I’m pretty sure my articles contain some grammar mistake, or a few spelling errors, even though I’m using spell check. But what I mean with improper use of language is making at the moment you start stringing words together to make meaning that doesn’t make sense. Let me start of, right away with a common phrase as example:
“Are you sure?”
If the person who asks this wants an intellectual answer, he’d almost certainly get a ‘no’ in reply. You see, when you ask me whether the train leaves at 12:15 and whether I’m sure, I can only reply something like ‘no’, ‘negative’ or ‘I am not sure’. Call me a precisian, but there are simply a lot of factors in play, how on earth can I be sure the train does actually leave at 12:15? And if you ask me if I’m ‘for sure’ attending to Friday’s after party, again, I can only say no. Again, external factors. I could be rushed over by a semitruck in half an hour or aliens may kick in my front door and kidnap me and take me to their weird freaky planet.
I know it’s a little bit far fetched but the words are designed this way. They have a meaning. Sure means ‘without doubt’.
Example:
“Chicken meat is only good for you in proper doses.”
Congrats! 10 words stringed together and no meaning to it! Because ‘proper dose’ is a relative term and it could mean anything. It ranges from zero to infinite. And that includes every ‘dose’ I can think of unless of course, there is a dimension I am unaware of.
Example:
“Your hair is perfect! But I’d only move this tuft of hair behind your ear.”

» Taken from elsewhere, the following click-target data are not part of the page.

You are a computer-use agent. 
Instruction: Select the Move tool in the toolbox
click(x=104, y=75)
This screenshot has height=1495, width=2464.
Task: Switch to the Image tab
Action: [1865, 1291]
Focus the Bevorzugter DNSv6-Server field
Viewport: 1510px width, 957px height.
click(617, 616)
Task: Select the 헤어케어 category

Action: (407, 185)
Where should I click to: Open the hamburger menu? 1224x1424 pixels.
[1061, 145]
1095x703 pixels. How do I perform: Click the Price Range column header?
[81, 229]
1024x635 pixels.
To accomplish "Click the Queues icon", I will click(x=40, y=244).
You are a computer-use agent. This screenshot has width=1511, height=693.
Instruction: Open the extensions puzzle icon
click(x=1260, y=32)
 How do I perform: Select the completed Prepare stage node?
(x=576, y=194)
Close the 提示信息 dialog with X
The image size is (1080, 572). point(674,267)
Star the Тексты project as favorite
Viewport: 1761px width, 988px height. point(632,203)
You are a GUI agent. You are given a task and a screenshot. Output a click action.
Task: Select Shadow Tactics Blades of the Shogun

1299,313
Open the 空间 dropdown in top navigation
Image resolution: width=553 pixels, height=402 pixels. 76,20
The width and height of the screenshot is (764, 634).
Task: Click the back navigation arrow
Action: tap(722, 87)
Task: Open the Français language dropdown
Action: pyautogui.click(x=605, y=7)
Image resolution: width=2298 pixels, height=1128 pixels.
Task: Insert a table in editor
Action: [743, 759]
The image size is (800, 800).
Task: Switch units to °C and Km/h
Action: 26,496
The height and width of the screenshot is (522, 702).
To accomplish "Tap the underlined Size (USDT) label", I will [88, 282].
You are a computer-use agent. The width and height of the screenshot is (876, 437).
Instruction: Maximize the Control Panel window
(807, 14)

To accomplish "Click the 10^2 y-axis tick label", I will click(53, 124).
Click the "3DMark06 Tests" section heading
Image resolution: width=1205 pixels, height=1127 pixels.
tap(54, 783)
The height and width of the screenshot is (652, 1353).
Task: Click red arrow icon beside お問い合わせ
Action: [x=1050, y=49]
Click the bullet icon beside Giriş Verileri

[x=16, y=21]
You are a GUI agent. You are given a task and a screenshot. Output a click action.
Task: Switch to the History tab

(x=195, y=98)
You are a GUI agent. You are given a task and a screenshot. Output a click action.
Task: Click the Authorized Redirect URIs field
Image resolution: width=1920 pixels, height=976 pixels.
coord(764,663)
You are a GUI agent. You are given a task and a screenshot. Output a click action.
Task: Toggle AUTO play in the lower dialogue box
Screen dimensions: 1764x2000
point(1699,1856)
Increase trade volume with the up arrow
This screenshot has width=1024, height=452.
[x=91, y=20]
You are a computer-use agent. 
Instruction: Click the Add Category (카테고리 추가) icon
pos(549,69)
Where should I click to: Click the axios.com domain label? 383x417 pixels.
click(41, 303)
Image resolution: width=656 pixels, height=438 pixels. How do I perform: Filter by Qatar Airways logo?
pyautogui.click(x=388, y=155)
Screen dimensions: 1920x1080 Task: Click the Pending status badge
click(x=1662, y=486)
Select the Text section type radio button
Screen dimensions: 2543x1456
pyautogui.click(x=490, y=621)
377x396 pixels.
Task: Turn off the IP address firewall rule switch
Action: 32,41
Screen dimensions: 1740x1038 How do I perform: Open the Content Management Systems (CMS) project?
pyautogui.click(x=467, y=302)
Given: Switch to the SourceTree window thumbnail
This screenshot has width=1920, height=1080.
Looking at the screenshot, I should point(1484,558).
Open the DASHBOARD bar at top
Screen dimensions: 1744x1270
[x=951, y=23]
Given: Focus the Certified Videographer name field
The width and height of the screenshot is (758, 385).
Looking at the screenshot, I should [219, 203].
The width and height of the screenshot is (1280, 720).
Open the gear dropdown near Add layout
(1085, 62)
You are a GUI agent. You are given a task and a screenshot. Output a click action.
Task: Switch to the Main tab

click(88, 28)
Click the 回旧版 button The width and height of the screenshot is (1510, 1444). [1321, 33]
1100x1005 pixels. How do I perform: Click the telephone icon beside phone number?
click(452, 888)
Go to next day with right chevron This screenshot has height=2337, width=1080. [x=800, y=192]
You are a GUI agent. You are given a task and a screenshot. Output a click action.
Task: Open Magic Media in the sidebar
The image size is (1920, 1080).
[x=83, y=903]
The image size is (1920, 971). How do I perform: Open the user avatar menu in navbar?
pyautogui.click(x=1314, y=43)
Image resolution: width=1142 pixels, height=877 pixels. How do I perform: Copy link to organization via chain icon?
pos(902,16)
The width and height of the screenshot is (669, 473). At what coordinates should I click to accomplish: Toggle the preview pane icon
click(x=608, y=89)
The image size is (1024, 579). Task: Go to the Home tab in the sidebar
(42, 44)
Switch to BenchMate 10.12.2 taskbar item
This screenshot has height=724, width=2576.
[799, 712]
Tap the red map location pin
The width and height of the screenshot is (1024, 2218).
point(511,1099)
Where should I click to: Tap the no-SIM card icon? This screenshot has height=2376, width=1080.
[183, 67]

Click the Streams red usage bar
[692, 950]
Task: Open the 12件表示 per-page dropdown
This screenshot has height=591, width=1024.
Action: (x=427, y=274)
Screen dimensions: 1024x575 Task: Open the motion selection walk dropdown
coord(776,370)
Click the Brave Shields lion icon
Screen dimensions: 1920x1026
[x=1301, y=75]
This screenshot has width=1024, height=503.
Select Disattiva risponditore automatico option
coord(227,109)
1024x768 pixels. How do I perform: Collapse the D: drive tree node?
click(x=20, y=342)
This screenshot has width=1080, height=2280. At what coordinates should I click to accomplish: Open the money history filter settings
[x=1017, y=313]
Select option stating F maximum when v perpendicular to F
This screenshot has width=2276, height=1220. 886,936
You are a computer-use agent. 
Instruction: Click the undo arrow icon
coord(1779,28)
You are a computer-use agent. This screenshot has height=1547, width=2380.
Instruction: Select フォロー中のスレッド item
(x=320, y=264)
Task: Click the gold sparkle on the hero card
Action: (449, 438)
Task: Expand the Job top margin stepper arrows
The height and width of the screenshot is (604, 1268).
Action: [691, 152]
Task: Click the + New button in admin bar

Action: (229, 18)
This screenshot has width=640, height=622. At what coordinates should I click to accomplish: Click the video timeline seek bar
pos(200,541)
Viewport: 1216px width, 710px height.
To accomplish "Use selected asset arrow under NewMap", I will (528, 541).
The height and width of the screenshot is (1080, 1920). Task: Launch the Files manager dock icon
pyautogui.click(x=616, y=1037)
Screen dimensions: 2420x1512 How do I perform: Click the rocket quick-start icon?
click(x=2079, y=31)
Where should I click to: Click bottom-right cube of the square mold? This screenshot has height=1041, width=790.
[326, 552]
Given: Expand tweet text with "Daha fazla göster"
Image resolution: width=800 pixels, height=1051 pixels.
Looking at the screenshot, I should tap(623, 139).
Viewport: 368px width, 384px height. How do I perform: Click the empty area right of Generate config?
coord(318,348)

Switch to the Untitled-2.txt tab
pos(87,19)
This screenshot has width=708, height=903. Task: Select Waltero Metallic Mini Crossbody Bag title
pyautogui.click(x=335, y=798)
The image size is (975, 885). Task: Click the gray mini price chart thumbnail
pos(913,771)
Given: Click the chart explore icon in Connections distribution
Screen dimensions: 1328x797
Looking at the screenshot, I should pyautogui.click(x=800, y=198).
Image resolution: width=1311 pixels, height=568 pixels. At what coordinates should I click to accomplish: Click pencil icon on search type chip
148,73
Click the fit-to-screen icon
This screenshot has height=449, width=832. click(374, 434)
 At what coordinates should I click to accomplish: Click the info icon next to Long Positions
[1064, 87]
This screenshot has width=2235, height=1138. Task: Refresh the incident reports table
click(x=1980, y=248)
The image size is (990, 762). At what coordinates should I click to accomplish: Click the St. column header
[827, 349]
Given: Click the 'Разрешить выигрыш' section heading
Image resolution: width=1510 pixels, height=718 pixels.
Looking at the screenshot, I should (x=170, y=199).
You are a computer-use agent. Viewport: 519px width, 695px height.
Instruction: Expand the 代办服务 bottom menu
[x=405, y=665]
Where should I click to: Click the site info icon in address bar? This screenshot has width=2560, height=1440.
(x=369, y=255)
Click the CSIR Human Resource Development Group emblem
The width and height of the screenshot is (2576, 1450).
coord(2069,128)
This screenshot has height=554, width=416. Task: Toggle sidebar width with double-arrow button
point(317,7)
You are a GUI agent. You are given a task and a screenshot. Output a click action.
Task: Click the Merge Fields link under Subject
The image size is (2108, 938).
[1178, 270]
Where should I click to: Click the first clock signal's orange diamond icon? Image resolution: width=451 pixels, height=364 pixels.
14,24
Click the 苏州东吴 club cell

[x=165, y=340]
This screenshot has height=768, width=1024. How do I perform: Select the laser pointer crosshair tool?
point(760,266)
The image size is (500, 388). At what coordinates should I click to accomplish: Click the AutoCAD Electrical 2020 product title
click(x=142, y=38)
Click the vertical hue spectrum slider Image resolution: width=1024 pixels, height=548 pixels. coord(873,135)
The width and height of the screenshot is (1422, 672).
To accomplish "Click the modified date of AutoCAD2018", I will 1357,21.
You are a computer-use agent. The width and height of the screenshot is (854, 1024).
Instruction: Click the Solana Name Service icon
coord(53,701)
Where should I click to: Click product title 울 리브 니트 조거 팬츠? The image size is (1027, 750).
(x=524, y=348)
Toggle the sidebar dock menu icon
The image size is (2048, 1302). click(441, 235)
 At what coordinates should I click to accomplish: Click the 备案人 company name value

If it’s perfect, you can change nothing to improve it. For something to be perfect, it must actually be of maximum quality. Yet people use this word so often when things are flawed.
Example:
“I’m use T9 to send text messages.”
Wrong. You use T9 to type text messages, not to send them. I know what you tried to say, but you failed.
To conclude:
So yes, when you use improper language I understand what you where trying to say, but in a way you failed. My integrity forces me to give an answer in reply based on the question you asked, not what you meant to ask. Words have a meaning that is bound to them. And you don’t change that meaning only because you failed to make sense.